[Recorded data]
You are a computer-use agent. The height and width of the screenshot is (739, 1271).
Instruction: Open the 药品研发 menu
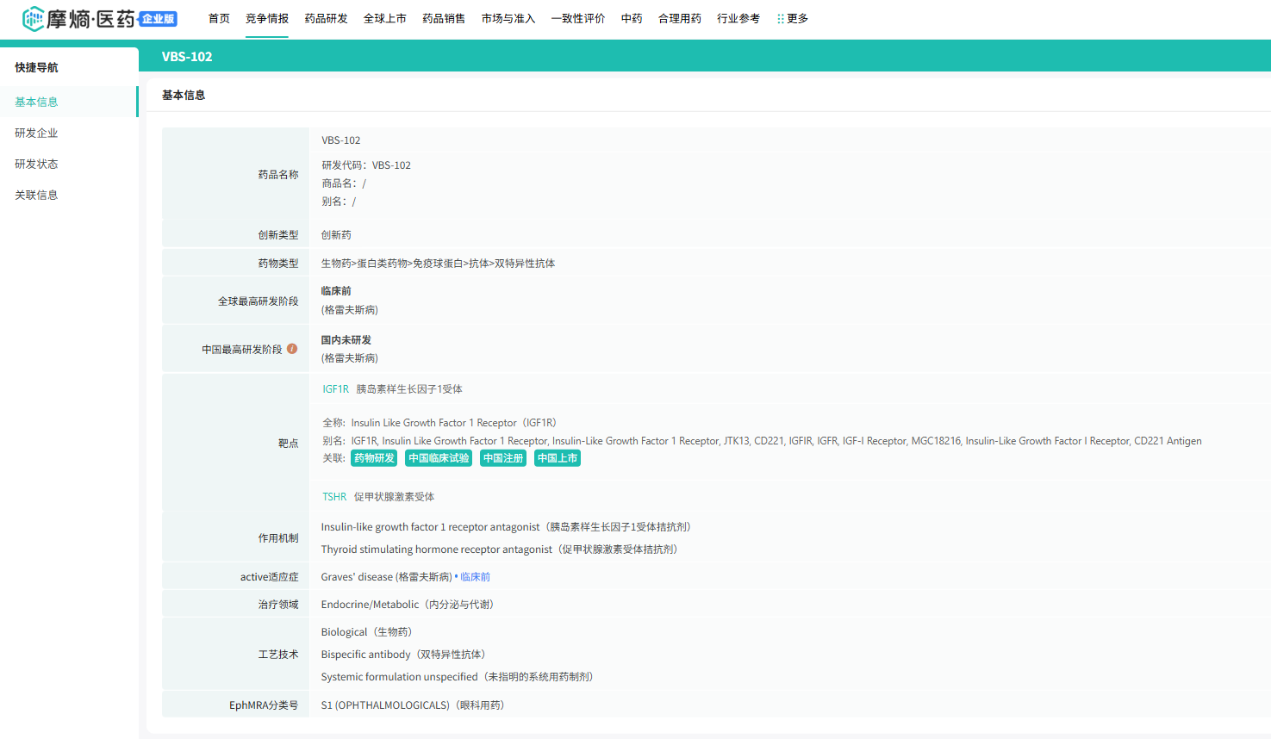(326, 18)
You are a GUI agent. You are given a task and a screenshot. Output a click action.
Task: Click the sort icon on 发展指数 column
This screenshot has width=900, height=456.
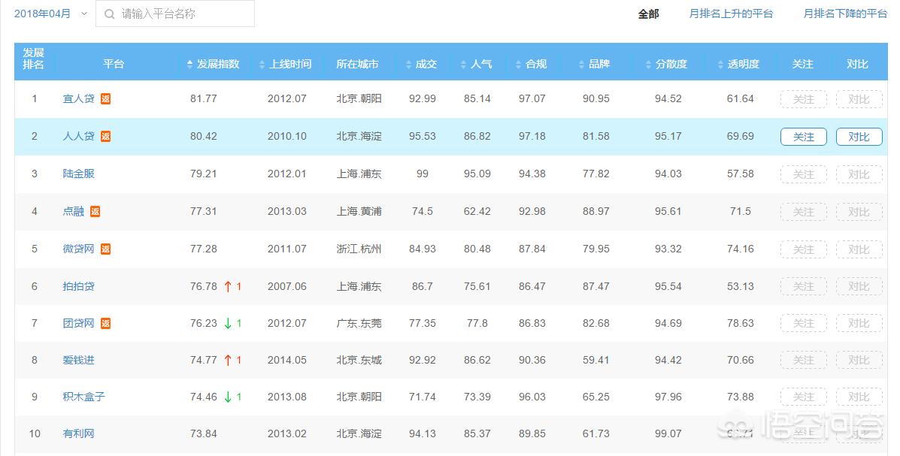(189, 64)
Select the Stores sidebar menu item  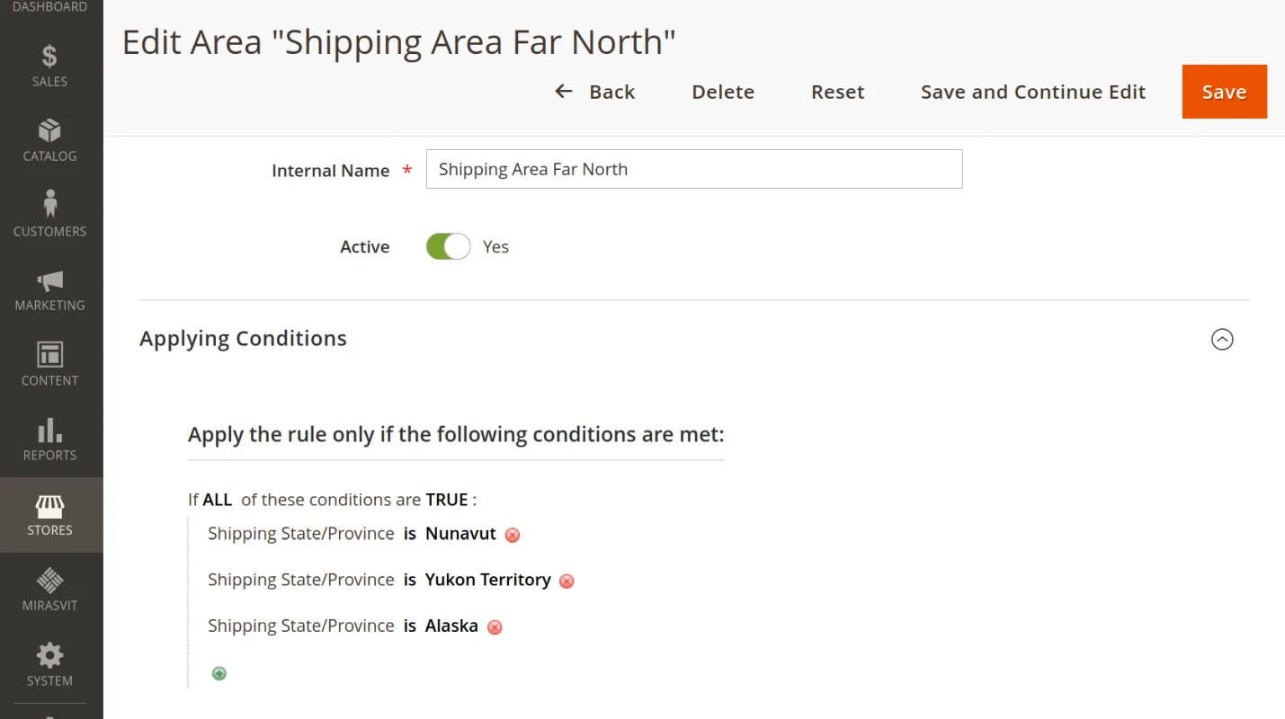pyautogui.click(x=49, y=514)
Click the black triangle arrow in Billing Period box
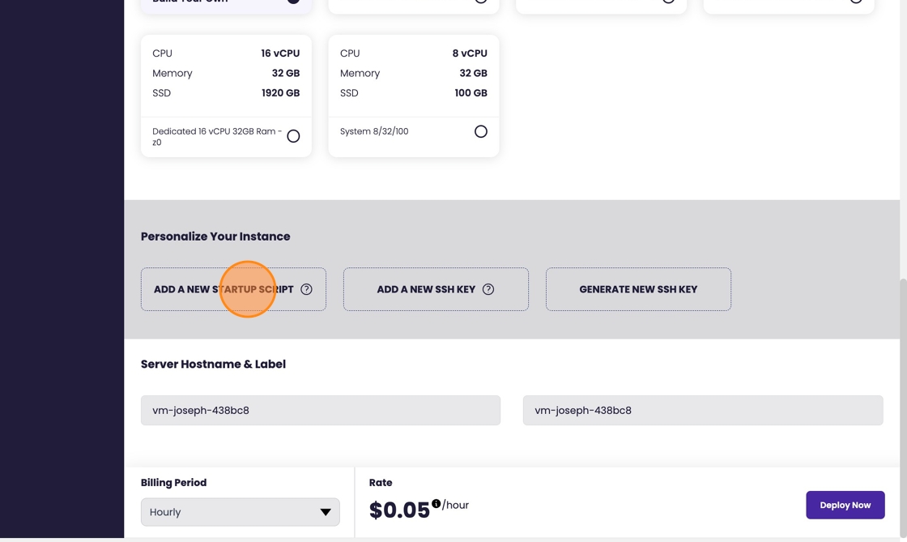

— Your objective —
Find each line in the items above that contains the word "screenshot", matching case exactly, and copy those lines.

— Answer to this exercise —
You are a computer-use agent. The height and width of the screenshot is (739, 1271).
You are a GUI agent. You are given a task and a screenshot. Output a click action.
This screenshot has width=900, height=456.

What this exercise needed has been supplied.